Who is Rock Bordelon?
Bordelon, of Bossier City, holds an LPN license, owns major interests in three subdivisions in Indiana, a hunting lodge in Texas, an ATV park, an outdoors reality TV show, a private plane, a ranch in Colorado, 15 HOSPITALS in Louisiana, Texas and Mississippi, seven home health companies, eight rehab centers, at least 40 clinics and treatment centers scattered all over Louisiana (though some of those appear to exist only on paper).
He also hobnobs with Donald Trump Jr. and singer Ted Nugent and has poured tons of cash into the campaigns of Louisiana politicians, primarily Republicans—all while accumulating tax liens, lawsuits unpaid vendors and a mountain of debt.
Truth is, in Ruston alone, he purchased the GREEN CLINIC but didn’t get around to paying the group of doctors he owed about $70,000 each in the transaction for about a year and even then, the doctors were forced to hire an attorney to do a little arm-twisting. Several doctors have since left the clinic and at the 70-bed North Louisiana Medical Center, also in Ruston, there is sufficient staffing for only about 10 patients—but occupancy rate is only about 25 percent anyway—because of a wholesale exodus of employees. Meanwhile vendors go unpaid to the tune of some $31 MILLION.
Willis Knighton, a hospital based out of Shreveport, is currently building a facility along I-10 to fill the void being created by NLMC’s deficiencies.
Besides facing trial for false Medicare billing, Bordelon’s company, Allegiance Health Management (it SETTLED the Medicare claim against four of its hospitals in 2018 for $1.7 million), is facing IRS tax liens at its hospitals in MINDEN ($2.4 million), RUSTON ($2.7 million) and an eye-popping $17.7 MILLION in connection with its Acadian Medical Center in Eunice.
Altogether, the IRS claimed last October that six Allegiance facilities in Louisiana combined to owe more than $34 million.
Bordelon attributes his financial woes to changes in Medicare payments instituted in Washington, but at least one newspaper, The Leader in the Arkansas counties of North Pulaski, Lonoke and White was BRUTALLY BLUNT in proclaiming “The sleazy chief executive” [Bordelon] drove Jacksonville’s North Metro Medical Center “into the ground.”
On the other hand, it could be a matter of growing too much too quickly—a classic case of over-extension.
That’s being generous. One person whose job it is to investigate Medicare/Medicaid fraud in states other than Louisiana, said he was unfamiliar with Bordelon or his company but said, “Look for the existence of rehab centers. That’s one of the ways fraud is perpetrated by operators. That’s usually a red flag,” he said.

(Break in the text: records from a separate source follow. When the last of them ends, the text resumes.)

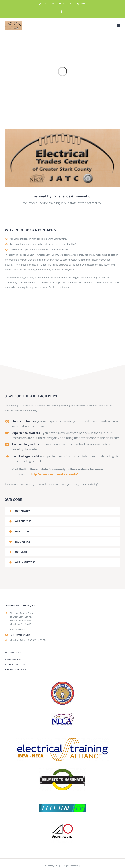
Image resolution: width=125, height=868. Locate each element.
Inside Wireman (13, 659)
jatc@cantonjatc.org (20, 635)
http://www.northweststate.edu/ (54, 474)
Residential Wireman (15, 669)
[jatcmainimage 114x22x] (62, 131)
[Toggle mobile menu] (119, 25)
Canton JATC (52, 866)
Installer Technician (15, 664)
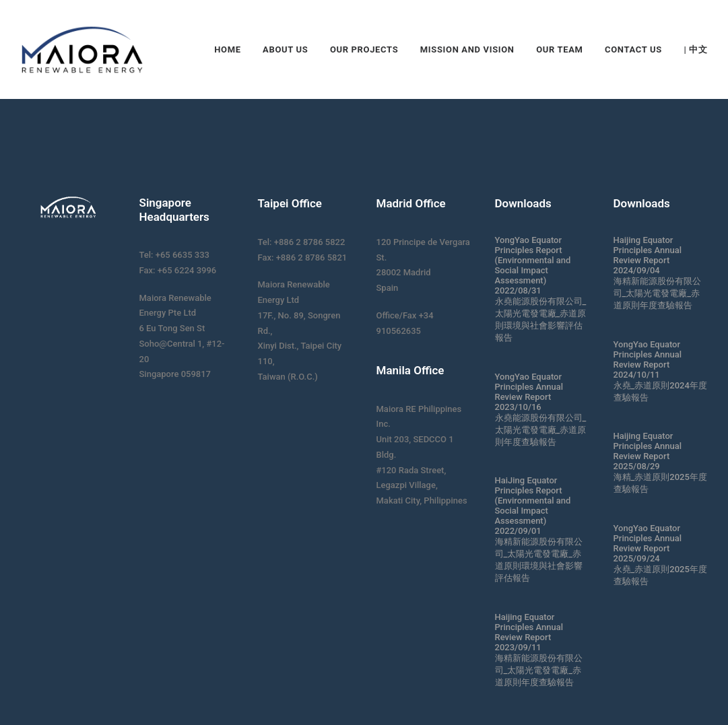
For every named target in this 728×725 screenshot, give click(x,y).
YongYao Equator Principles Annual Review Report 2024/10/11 (648, 359)
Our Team (559, 49)
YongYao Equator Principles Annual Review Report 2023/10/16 (529, 392)
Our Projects (364, 49)
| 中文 (695, 49)
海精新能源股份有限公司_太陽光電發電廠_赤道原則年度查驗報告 (539, 670)
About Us (285, 49)
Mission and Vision (467, 49)
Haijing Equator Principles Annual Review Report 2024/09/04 (648, 255)
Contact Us (633, 49)
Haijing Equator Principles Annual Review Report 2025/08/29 (648, 451)
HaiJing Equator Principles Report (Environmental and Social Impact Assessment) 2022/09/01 (533, 506)
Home (227, 49)
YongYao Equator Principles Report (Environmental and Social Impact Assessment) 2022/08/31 (533, 265)
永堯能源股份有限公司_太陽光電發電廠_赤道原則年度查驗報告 (541, 429)
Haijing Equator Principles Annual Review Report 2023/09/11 (529, 632)
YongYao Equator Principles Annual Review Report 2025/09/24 (648, 543)
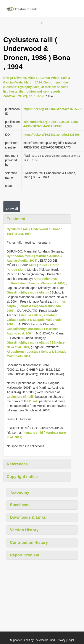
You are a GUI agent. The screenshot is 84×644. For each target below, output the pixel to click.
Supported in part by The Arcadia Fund (32, 640)
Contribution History (29, 542)
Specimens (20, 505)
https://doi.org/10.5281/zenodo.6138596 (52, 134)
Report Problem (24, 555)
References (17, 464)
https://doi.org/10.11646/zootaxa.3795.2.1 (53, 109)
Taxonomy (20, 492)
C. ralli (34, 401)
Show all (12, 209)
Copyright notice (22, 476)
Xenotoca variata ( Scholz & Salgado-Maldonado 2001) (34, 320)
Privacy (61, 640)
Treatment (16, 219)
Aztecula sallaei (30, 315)
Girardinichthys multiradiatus (28, 292)
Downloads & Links (28, 517)
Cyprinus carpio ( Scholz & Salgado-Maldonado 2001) (36, 306)
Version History (24, 530)
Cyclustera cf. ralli (20, 397)
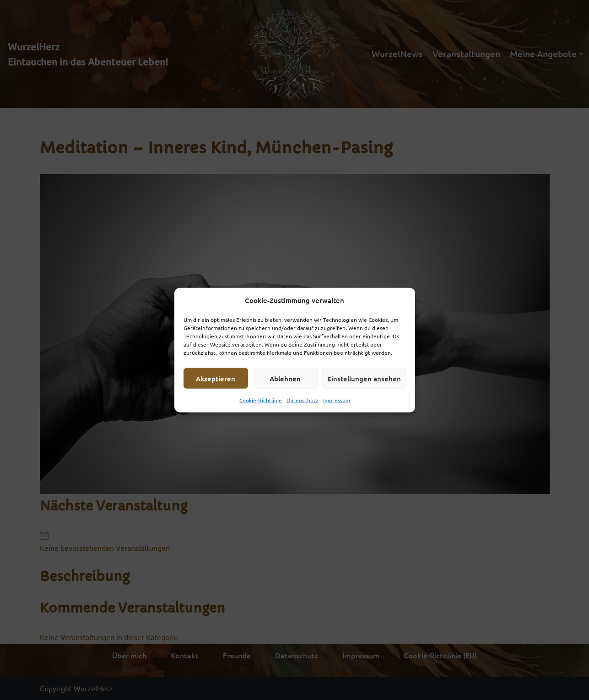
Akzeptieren (216, 378)
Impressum (336, 400)
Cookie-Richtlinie (260, 400)
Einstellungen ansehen (364, 378)
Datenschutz (303, 400)
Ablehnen (285, 378)
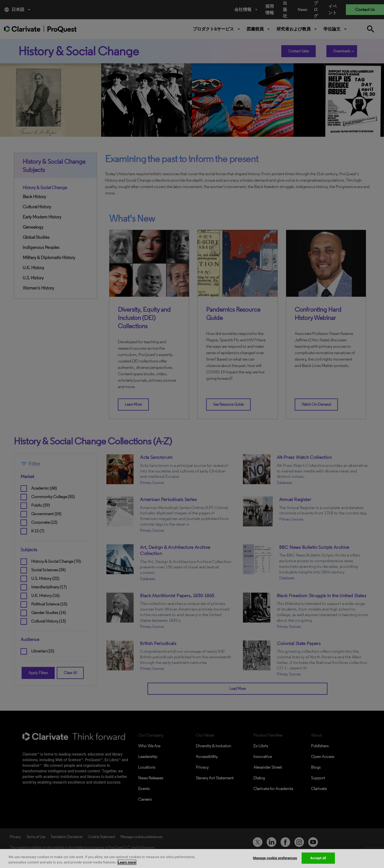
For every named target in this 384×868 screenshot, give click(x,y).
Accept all (318, 858)
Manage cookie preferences (275, 858)
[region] (192, 859)
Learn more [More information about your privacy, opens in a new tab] (127, 862)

He could be right. A spot check of a couple of Bordelon’s facilities indicated at least some of his entities might exist in name only.

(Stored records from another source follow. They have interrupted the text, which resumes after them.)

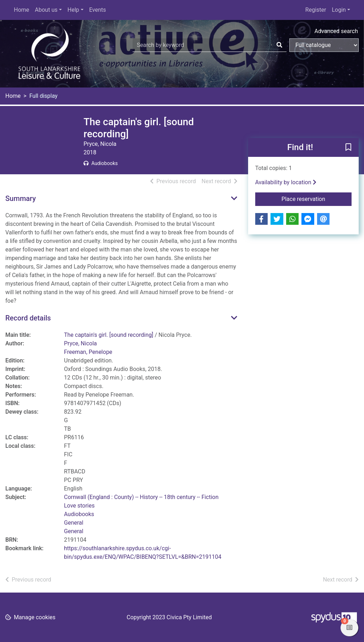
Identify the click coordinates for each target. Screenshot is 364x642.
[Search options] (324, 45)
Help (73, 10)
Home (21, 10)
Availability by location (286, 182)
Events (97, 10)
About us (46, 10)
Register (316, 10)
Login (338, 10)
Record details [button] (28, 318)
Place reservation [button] (316, 198)
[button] (348, 148)
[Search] (279, 45)
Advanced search (336, 31)
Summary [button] (21, 198)
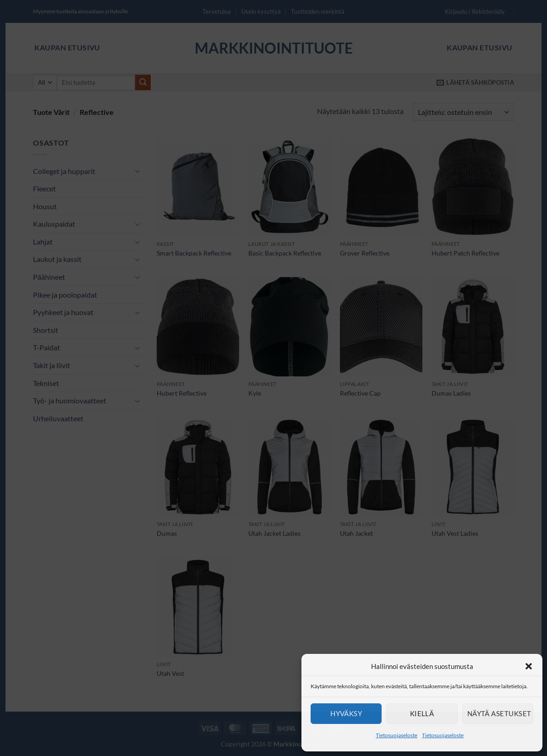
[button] (529, 666)
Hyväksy (346, 713)
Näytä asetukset (499, 713)
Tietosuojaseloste (396, 735)
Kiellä (422, 713)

A Ruston clinic, for example, has a clinic that ostensibly houses a geriatric psychiatric treatment facility. It is supposedly located on the top floor of the old Health South Building across from Green Clinic. The only problem is, the entire building—including the top floor—is unoccupied.
Then there’s Allegiance Home Health of West Central Louisiana whose address is given on its web site as 3177 U.S. 71 in Campti, Louisiana. The big problem there is that address appears to be an empty lot.


Doctors who left or retired from Green Clinic subsequent to its purchase by Bordelon and Allegiance include:
- Dr James R. McWhorter
- Dr. Malene Daher
- Dr. Magee
- Dr. Tonya Slusher
- Dr. Candace Moak
- Dr. Mark Blackwelder
- Dr. Elvin Tubree
- Dr. Kenneth-Metoyer
- Dr. Rochelle Robicheaux-Metoyer
- Dr. Michael Nammour
- Dr. Tommy Smith
- Dr. Billy Smith
- Dr. George Smith
- Dr. Landon Smith
- Dr. Paul Novakovich
- Dr. Kerry Byrnes
- Dr. Derek McClusky
- Dr. Joshua Mandrell
- Dr. David Osafo
- Dr. Shane Phillips
- Dr. William Sanders
- Dr. Charles Tanner (deceased)
- Dr. Jeffrey Weeks
- Dr. Dionne Nolan


It’s no secret that the natives around Ruston are getting restless, more than a little impatient with the turn of events at NLMC. An online forum, Ruston Rants, lends sufficient evidence of that sentiment.
One resident wrote, “Allegiance has killed Green Clinic Northside,” adding the ownership “is slowly killing the old Green Clinic. There are barely any doctors in the main clinic and the surgery center isn’t much better with staffing.”


Bordelon took it upon himself to respond, saying that both NLMC and the clinics were being “tweaked. Healthcare has been broken in Ruston for many decades, that’s not new.”